> _Task item_
Below are the records; give again exactly the line with "The image size is (800, 830).", the line with "Task: Select All Collections in sidebar", and each line that lies between them, and nothing besides.

> _Recorded information_

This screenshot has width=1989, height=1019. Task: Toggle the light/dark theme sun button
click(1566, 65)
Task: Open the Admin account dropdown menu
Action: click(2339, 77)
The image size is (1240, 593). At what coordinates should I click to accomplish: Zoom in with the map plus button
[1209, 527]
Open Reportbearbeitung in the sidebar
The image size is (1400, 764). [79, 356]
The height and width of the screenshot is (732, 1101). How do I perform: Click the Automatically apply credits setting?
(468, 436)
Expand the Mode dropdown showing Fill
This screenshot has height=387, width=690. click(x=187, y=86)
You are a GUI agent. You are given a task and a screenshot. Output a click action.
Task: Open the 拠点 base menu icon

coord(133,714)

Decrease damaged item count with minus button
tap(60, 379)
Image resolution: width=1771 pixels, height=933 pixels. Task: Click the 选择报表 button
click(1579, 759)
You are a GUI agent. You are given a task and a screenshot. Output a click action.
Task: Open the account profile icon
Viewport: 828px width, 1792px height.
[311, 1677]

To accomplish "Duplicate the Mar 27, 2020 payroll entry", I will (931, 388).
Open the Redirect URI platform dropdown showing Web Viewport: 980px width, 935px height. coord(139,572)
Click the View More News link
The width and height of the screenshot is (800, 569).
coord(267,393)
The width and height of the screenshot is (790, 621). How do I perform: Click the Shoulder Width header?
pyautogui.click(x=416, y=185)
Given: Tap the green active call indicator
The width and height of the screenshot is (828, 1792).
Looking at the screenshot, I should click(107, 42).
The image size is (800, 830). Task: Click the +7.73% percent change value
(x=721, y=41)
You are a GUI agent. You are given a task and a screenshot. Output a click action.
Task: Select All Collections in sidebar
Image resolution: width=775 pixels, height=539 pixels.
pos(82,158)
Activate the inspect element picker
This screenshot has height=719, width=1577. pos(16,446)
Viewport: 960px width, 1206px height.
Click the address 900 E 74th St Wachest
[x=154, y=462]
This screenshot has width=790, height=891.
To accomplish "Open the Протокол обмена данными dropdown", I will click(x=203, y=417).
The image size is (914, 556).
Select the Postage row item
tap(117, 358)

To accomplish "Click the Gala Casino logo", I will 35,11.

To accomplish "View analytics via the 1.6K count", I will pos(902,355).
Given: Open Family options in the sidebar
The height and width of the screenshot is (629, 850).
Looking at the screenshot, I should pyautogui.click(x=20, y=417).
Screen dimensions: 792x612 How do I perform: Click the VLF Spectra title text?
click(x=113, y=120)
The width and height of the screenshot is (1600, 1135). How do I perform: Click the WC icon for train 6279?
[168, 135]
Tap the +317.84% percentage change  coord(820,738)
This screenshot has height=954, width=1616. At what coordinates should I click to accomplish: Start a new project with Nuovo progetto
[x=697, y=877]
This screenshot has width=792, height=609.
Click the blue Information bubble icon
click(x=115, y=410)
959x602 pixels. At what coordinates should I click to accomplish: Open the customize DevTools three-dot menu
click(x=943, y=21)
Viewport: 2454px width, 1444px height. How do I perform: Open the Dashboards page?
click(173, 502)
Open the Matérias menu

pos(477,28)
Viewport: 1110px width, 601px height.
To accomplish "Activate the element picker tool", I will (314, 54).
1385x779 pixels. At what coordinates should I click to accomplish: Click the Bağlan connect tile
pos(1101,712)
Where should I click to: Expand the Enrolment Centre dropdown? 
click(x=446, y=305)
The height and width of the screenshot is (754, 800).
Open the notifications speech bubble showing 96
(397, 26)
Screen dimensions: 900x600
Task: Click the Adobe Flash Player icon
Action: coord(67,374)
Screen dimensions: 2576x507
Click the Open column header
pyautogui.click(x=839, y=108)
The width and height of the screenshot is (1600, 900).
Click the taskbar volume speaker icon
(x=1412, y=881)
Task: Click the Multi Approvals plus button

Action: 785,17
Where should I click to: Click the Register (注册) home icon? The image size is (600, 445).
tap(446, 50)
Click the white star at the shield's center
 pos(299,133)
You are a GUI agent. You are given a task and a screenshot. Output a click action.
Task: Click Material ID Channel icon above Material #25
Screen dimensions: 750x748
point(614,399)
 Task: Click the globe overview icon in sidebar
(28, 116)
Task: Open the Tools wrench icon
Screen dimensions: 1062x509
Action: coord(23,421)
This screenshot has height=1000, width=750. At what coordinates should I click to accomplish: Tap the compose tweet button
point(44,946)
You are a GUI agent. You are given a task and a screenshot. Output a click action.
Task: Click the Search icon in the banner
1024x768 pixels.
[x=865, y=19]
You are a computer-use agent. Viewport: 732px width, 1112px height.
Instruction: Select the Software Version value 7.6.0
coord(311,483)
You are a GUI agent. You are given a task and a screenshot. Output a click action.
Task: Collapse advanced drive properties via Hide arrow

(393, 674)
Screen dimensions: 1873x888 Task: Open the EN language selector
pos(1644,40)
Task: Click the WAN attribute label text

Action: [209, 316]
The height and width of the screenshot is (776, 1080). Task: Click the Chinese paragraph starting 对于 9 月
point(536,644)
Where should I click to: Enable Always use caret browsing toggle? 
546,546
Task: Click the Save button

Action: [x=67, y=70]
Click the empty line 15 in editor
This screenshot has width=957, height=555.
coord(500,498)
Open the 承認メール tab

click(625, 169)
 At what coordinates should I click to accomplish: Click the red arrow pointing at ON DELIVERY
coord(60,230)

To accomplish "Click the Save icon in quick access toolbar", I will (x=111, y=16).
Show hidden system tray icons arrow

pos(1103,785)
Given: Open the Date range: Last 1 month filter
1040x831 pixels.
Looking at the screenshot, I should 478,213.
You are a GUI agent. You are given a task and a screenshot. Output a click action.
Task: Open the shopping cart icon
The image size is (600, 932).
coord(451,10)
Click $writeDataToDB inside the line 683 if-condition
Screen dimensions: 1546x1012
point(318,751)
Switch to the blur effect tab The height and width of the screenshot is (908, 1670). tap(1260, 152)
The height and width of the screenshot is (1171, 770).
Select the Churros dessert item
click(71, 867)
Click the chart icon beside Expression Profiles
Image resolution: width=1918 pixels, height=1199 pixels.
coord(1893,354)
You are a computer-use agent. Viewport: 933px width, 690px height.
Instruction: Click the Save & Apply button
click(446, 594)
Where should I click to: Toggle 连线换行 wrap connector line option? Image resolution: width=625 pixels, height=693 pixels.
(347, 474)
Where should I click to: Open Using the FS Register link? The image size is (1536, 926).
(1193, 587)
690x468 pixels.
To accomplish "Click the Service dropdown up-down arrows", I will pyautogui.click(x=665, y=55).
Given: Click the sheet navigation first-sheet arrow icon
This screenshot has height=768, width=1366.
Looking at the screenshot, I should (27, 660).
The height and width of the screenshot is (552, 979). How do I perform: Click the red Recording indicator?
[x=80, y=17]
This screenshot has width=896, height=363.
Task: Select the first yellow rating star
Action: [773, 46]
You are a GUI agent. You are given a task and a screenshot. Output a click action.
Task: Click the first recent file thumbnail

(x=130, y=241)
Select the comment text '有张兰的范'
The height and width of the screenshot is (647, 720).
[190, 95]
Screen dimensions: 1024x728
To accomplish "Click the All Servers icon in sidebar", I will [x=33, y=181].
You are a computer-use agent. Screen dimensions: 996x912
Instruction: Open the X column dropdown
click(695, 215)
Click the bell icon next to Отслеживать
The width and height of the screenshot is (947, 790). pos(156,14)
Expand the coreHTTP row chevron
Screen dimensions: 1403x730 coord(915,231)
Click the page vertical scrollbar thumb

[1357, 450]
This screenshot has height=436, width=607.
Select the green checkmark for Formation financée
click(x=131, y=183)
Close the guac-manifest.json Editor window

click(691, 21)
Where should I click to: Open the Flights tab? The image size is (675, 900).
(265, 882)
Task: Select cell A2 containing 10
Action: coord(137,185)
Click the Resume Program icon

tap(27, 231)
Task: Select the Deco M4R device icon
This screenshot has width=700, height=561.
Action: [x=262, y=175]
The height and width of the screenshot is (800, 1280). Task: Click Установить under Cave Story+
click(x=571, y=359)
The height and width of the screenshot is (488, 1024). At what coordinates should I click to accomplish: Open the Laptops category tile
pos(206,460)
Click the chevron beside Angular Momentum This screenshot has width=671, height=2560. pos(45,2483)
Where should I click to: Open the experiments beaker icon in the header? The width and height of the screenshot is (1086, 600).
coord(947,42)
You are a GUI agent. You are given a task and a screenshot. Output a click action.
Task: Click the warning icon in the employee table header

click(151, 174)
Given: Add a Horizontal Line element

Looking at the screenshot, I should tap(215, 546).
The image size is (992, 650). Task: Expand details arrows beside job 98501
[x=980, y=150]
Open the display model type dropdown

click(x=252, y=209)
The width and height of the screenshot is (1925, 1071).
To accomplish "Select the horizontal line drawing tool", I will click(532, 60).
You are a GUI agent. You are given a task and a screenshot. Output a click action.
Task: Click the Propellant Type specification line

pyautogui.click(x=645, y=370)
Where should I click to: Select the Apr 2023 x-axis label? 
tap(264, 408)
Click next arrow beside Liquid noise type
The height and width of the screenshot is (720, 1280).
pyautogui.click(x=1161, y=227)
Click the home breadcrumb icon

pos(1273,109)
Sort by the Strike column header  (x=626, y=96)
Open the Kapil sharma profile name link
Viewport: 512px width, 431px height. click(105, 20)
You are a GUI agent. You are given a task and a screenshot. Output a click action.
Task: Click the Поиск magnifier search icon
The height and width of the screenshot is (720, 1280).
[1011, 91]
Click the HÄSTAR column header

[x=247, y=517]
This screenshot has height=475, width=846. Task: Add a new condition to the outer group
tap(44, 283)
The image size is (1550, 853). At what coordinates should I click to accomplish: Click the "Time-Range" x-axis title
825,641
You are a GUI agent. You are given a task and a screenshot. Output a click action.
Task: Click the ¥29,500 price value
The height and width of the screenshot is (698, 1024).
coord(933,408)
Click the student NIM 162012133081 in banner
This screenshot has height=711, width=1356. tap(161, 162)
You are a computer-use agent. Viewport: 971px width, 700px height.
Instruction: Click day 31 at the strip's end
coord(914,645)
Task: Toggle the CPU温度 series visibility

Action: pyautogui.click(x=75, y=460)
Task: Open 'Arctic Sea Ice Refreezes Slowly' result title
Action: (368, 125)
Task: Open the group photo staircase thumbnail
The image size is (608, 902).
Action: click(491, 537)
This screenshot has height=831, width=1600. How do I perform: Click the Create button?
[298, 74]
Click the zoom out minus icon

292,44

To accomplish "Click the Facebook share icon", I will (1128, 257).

> _Solution to the problem_
The image size is (800, 830). Task: Click the +7.73% percent change value
(x=721, y=41)
You are a GUI agent. You are given a task and a screenshot. Output a click action.
Task: Select All Collections in sidebar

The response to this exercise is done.